# Exercise passage
Medium Gurus vs. Real-Life Gurus
Do different rules apply to Medium?
Medium gurus and mentors are first and foremost gurus and mentors — that specialize in Medium. You would expect that advice that applies to almost any walk of life would apply to Medium, too. Yet suspicious discrepancies and deviations can be detected upon close examination:
Toxic
Real-life gurus advocate that if you find yourself in a toxic, soul-crushing life situation, you should run for your life and never look back.
Medium gurus advocate that you ignore that Medium is potentially exactly such an environment, and that you persevere and stay forever.
Stuck at a job where your work is consistently not appreciated, or erratically so, depending on enigmatic factors? Don’t waste another minute there!, your average mentor would advise. Yet Medium is for many exactly that, with mysterious algorithms and faceless curators haphazardly judging your work, often negatively. But you’ll never hear a Medium guru say “Curation jail? Just leave the platform and write elsewhere!”
Improve
Real-life gurus advocate that if your creations are rejected, just try submitting elsewhere, and never give up.
Medium gurus advocate that you just move on and concentrate on “improving your writing”.
Imagine JK Rowling frustratedly telling her Medium guru friend in 1997 (yes, 15 years before Medium started) about her manuscript having been rejected once again. “Just improve your writing and write something new!” would’ve justifiably warranted a slap in the face. Yet Medium gurus don’t hesitate to distribute the very same advice to their unknown readers, whose work they, the gurus, have never even seen.
Earn
Real-life gurus advocate that your work is always worth something, and that you shouldn’t go around giving it for free. Don’t be afraid to charge. Don’t undersell your work. Double your entire price catalogue one day and watch your earnings double.

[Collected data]
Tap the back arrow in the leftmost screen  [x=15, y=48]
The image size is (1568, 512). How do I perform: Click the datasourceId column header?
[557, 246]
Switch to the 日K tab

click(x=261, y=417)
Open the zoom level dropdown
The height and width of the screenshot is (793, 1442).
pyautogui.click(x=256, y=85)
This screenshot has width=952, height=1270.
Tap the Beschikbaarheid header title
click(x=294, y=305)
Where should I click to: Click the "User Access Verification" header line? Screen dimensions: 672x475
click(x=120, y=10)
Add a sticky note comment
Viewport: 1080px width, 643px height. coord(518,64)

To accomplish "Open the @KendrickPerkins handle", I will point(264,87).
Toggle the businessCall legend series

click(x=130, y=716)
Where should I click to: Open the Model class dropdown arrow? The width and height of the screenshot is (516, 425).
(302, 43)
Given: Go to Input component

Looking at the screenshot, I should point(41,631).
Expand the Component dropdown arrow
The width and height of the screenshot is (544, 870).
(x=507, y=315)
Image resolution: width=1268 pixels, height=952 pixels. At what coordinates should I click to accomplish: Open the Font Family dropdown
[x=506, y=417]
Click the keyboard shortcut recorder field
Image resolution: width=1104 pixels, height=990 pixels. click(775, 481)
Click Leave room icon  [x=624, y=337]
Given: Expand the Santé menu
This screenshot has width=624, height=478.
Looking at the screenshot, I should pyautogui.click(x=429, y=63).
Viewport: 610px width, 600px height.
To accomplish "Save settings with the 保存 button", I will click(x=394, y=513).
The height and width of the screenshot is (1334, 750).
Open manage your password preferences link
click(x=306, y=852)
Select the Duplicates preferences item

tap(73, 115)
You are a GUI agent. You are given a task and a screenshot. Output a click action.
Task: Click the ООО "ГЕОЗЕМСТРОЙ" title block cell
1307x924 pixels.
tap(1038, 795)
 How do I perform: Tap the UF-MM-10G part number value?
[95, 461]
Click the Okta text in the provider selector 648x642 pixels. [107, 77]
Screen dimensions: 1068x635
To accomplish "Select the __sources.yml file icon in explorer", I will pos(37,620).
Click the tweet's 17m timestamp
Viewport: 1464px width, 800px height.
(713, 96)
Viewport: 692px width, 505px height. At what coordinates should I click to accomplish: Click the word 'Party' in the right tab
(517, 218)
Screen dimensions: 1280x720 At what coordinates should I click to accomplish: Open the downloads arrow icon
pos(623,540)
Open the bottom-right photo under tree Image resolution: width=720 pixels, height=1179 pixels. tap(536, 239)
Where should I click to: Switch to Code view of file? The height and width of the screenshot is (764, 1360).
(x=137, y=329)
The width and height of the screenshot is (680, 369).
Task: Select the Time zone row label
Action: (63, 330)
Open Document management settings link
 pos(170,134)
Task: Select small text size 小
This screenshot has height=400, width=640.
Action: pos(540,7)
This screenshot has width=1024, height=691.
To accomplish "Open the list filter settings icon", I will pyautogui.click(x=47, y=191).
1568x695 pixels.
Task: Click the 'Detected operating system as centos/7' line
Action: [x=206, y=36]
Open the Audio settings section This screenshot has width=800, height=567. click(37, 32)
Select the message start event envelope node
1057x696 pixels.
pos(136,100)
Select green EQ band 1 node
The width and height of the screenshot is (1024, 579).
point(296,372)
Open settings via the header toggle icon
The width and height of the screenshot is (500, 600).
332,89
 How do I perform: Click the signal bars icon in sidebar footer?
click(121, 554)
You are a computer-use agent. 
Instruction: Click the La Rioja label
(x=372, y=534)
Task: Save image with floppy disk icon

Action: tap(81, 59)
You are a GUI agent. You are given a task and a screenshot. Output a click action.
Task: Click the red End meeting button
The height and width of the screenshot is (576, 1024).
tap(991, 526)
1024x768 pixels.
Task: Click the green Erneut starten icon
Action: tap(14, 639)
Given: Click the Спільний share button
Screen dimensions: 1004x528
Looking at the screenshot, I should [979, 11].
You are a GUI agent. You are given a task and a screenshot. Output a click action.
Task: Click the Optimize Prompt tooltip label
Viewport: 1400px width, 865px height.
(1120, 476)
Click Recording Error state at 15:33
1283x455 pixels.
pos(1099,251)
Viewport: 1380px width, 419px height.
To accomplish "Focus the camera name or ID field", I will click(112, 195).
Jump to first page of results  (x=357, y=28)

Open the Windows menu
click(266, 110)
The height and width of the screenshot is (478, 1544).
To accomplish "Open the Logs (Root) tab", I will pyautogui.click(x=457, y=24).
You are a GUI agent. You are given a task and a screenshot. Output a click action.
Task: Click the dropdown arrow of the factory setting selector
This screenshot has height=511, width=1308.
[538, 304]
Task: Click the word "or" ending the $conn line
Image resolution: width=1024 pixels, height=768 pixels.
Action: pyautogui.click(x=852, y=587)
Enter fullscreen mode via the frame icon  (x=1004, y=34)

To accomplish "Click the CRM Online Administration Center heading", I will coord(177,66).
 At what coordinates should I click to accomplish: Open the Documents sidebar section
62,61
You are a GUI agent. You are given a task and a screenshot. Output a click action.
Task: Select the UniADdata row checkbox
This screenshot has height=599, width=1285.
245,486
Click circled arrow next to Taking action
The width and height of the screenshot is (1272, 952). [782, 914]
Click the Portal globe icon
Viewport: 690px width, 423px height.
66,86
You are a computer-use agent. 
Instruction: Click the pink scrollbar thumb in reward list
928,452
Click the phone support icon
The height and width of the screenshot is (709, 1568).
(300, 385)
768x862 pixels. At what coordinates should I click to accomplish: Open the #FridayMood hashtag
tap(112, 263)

# Prompt
Transcribe the part of the essay on Medium gurus above, starting at "Medium gurus and" and ending at "and stay forever.".

# Answer for the task
Medium gurus and mentors are first and foremost gurus and mentors — that specialize in Medium. You would expect that advice that applies to almost any walk of life would apply to Medium, too. Yet suspicious discrepancies and deviations can be detected upon close examination:
Toxic
Real-life gurus advocate that if you find yourself in a toxic, soul-crushing life situation, you should run for your life and never look back.
Medium gurus advocate that you ignore that Medium is potentially exactly such an environment, and that you persevere and stay forever.